物理的な刺激によって痛みの緩和や機能の回復を目指す療法です。物理療法には次のようなものがあります。

寒冷療法

アイスパックや氷嚢(ひょうのう)、極低温空気などで患部を冷やします。急性期の痛みや炎症による痛みに適しています。

温熱療法

ホットパックやパラフィン浴、赤外線治療器などを用いて患部を温めます。慢性の痛みに適しています。

水治療法

水圧や浮力、流体抵抗などを利用して、機能の回復を図る方法です。
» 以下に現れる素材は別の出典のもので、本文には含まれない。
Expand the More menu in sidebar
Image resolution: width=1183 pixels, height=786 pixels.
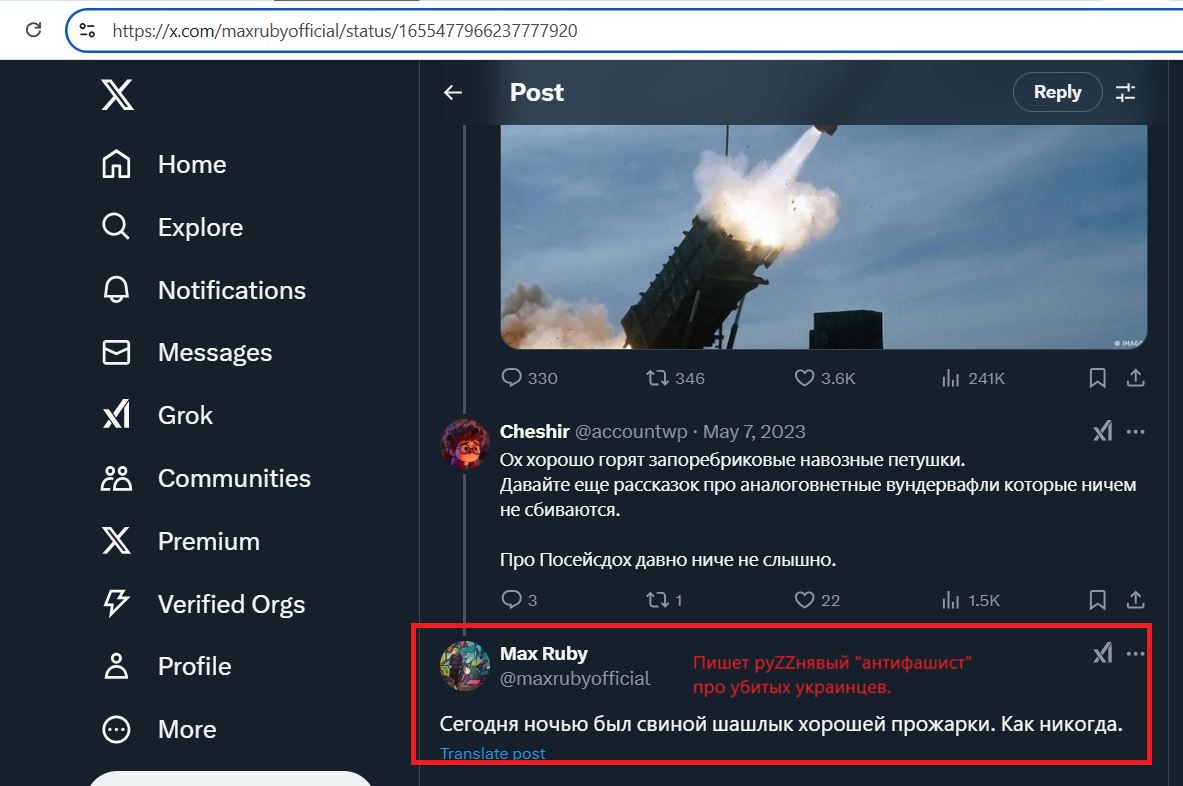pyautogui.click(x=159, y=729)
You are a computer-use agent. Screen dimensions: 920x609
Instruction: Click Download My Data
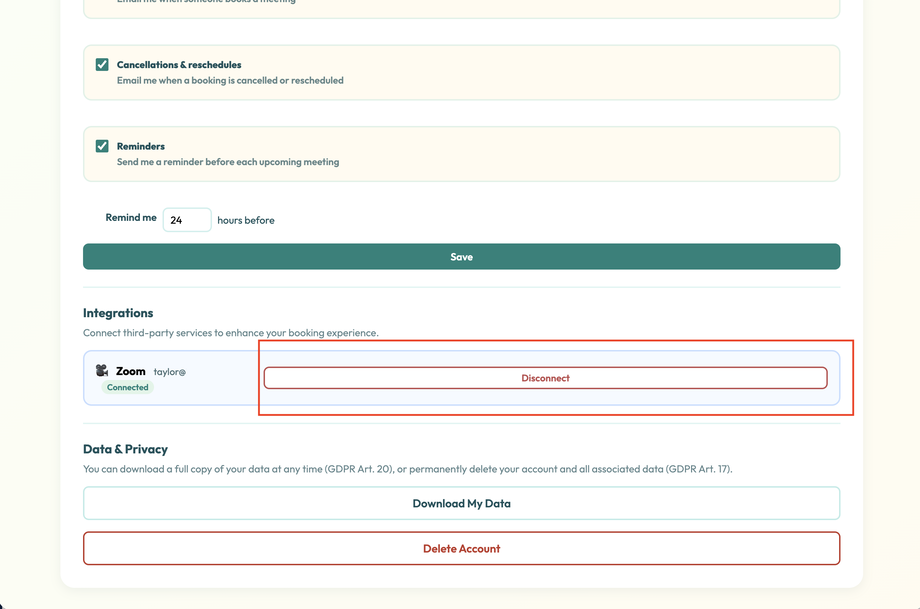[462, 503]
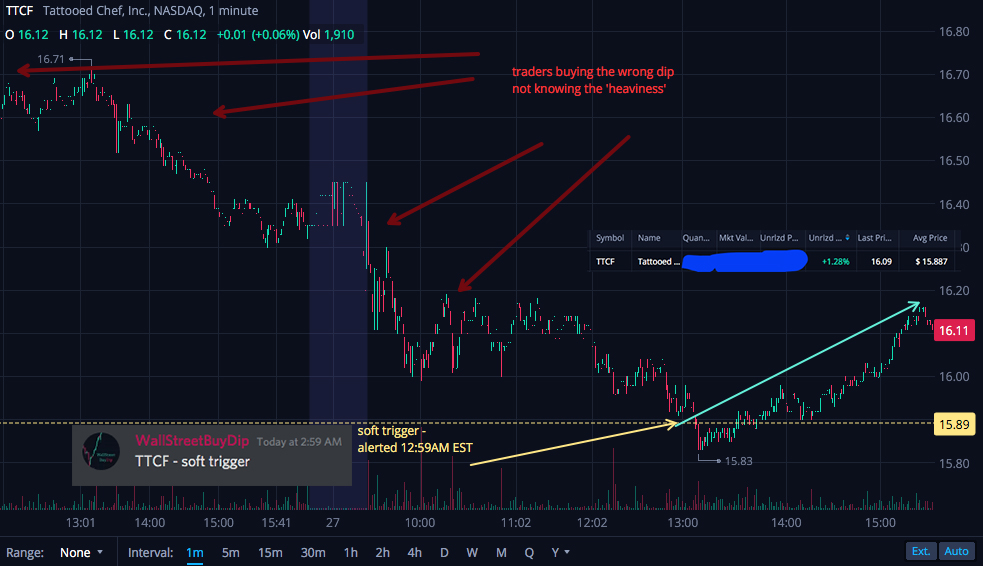Set interval to 30m

tap(313, 552)
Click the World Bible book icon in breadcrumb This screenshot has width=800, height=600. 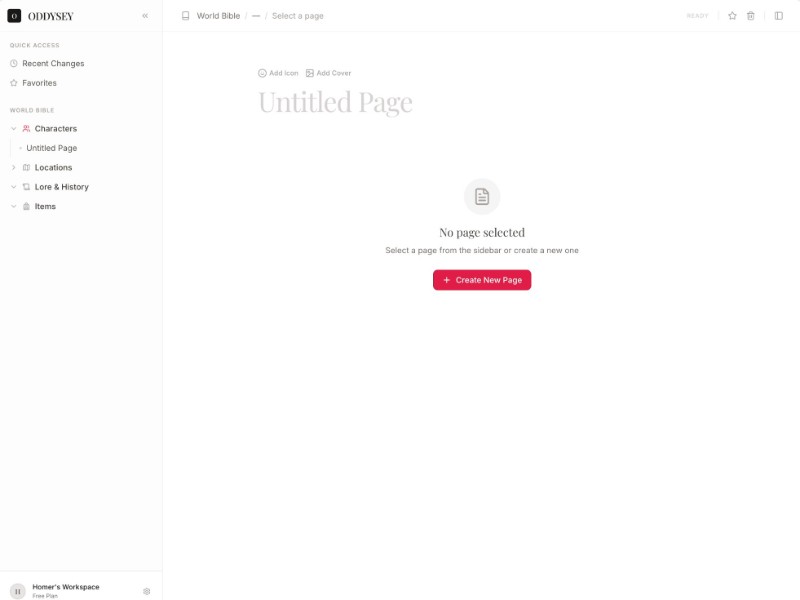(x=184, y=15)
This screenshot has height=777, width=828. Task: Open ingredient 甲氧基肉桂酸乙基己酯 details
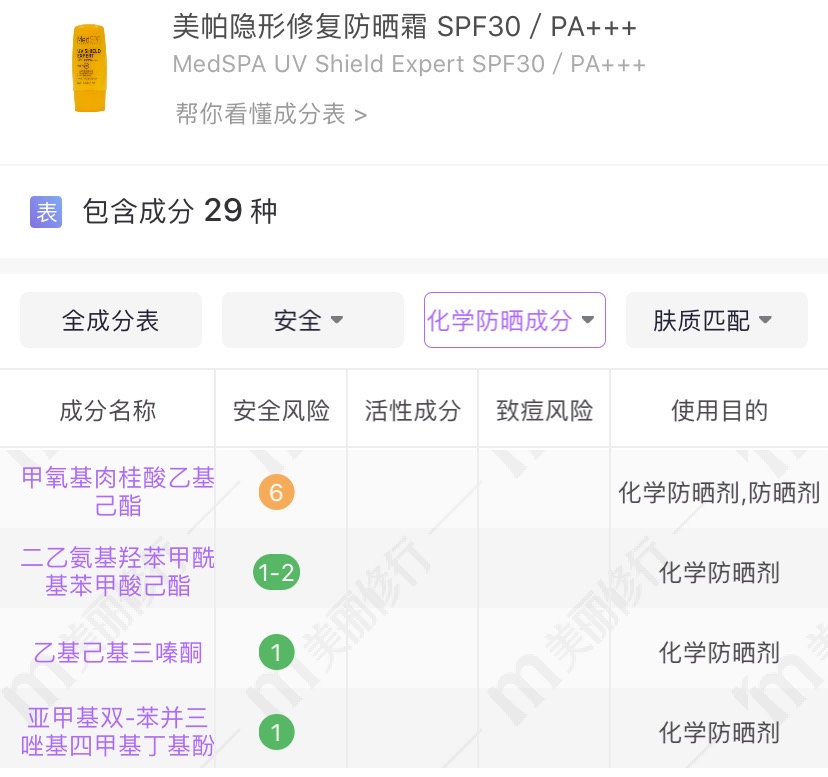(118, 492)
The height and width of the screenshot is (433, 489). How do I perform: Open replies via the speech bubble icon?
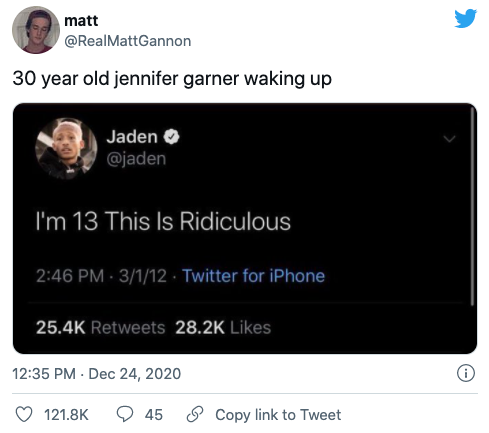pyautogui.click(x=125, y=414)
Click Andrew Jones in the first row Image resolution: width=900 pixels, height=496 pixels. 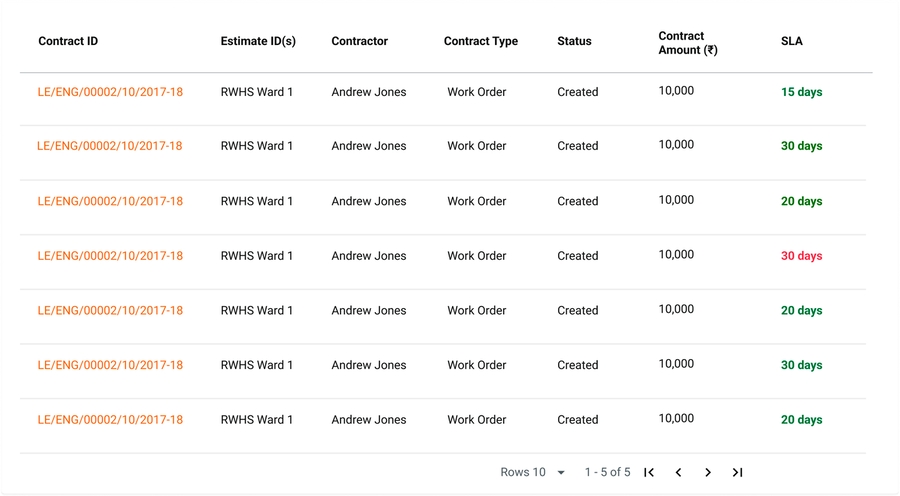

水の中では体重の負荷がかからないので、高齢者や肥満者でも無理なくからだを動かせるのがメリットです。

牽引療法

頚椎(けいつい)を引っ張ることで、神経への圧迫を軽減し、周辺の筋肉の緊張を和らげて、痛みを軽減します。脊柱周辺の神経の圧迫による腰痛に効果的です。

マッサージ

マッサージで血行が促進されると、筋肉の緊張がほぐれて、痛みの緩和につながります。また、触覚の刺激により、痛みの伝達を抑制する効果も期待できるでしょう。

痛みと炎症の度合いによって、適切な治療方法は異なります。日常生活に支障が出るほどひどい痛みになる前に、医療機関を受診し、適切な治療方法を相談しましょう。